The 2026 study also attempted something novel: using artificial intelligence to predict which papers would replicate before the replication attempts were made. The AI showed some signal, but the researchers concluded the models were not yet reliable enough to serve as meaningful filters — a finding the SCORE team described as leaving considerable room for improvement before such tools could be used at scale.
What to do with this
I want to resist two easy conclusions. The first is the triumphalist one — “science is broken, you can’t trust any of it” — which is both factually wrong and practically useless. Replication failure doesn’t mean a finding is certainly false; it means it didn’t hold under different conditions, which is itself information. The second is the dismissive one — “this is just how science works, findings get revised, it’s fine” — which uses the self-correcting nature of science as a shield against reckoning with how slowly and incompletely it actually corrects itself, and how much damage an unreplicated finding can do in the years before anyone checks.

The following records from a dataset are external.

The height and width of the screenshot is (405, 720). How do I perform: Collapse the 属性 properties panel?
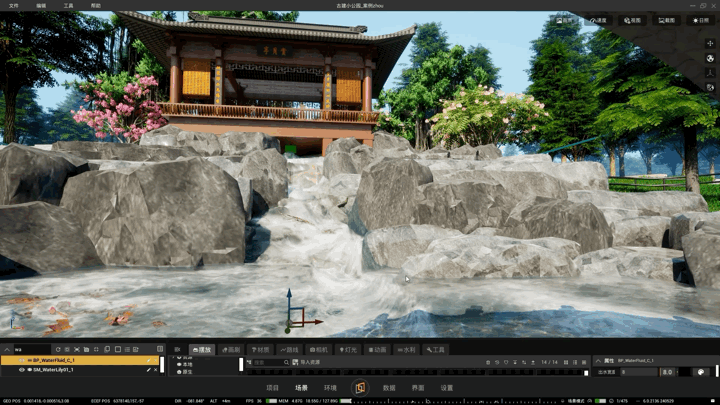tap(598, 361)
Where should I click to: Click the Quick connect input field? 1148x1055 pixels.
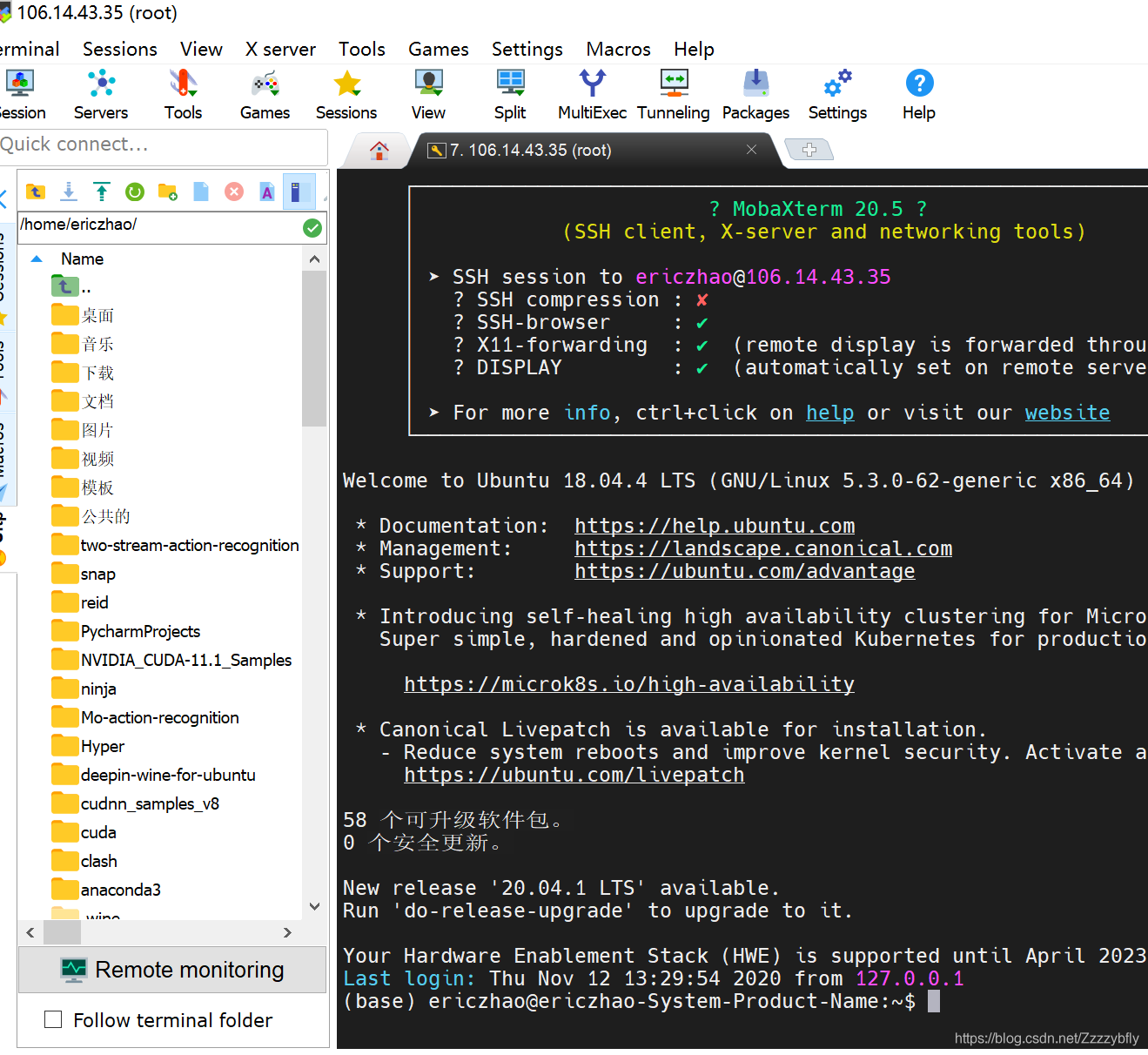pyautogui.click(x=163, y=144)
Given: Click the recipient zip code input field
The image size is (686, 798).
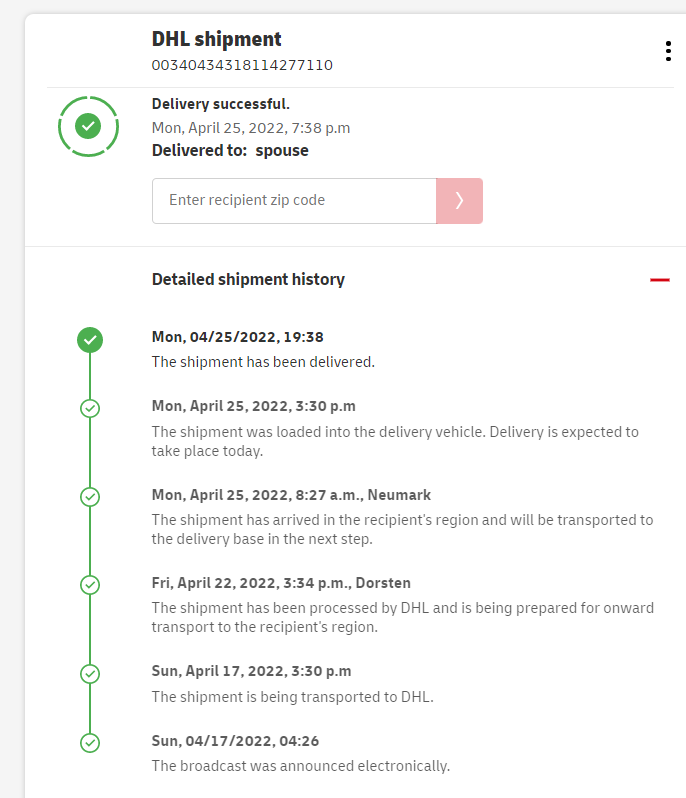Looking at the screenshot, I should 294,200.
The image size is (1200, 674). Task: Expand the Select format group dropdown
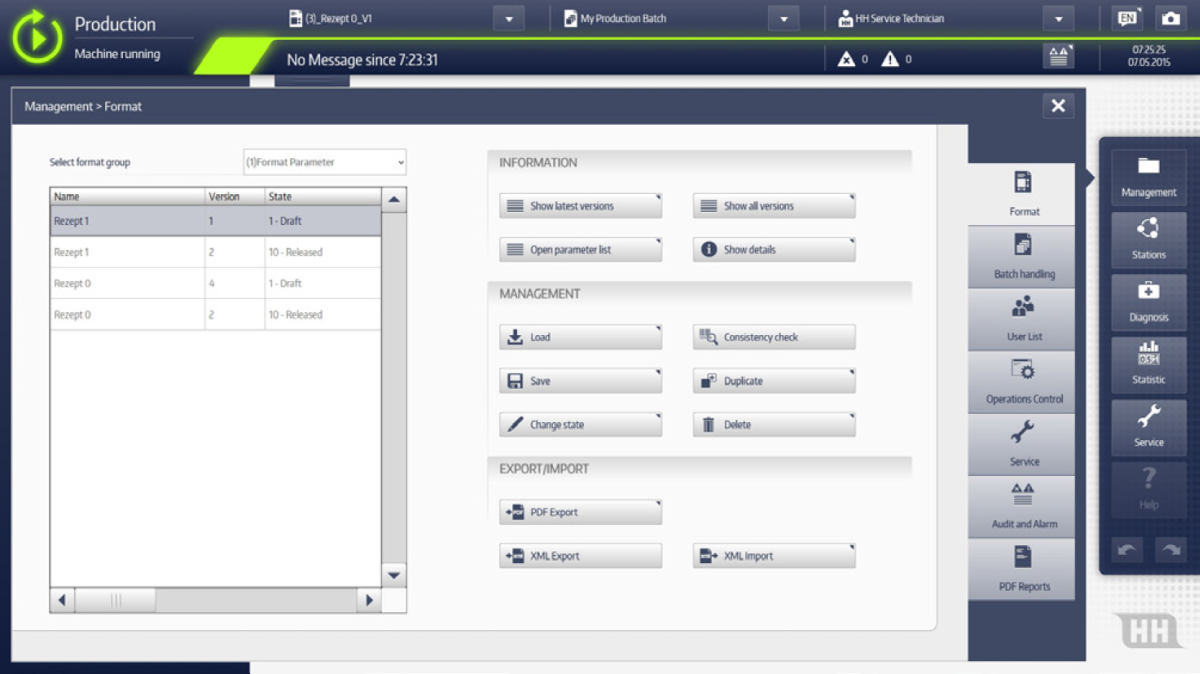pos(325,162)
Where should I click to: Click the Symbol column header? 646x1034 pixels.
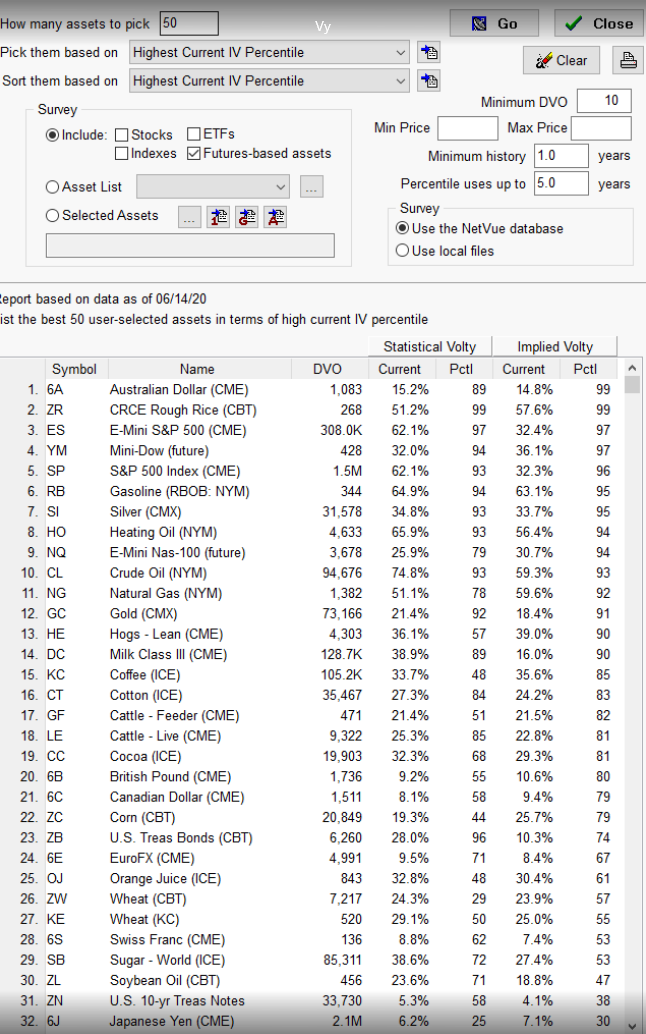point(74,369)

The more honest position is something like: hold findings more lightly. Distinguish between a result and a mechanism. Ask not just whether a study found something, but how many times it’s been found, by whom, with what populations, under what conditions. Understand that replication is not a test of whether a researcher was competent or honest — it’s a test of whether a phenomenon is real and general enough to travel across contexts. Many interesting things aren’t, and that’s not a scandal; it’s a limit worth knowing.
When my student asked how we know any of this is true, she wasn’t being contrarian. She was doing exactly what the field should have been doing all along. The uncomfortable answer — the honest one — is that we often don’t know as reliably as we’ve implied. What we can do is say so, build in that uncertainty, and stop mistaking the confidence of citation for the confidence of evidence.
That’s a harder classroom to teach in. It’s also a truer one.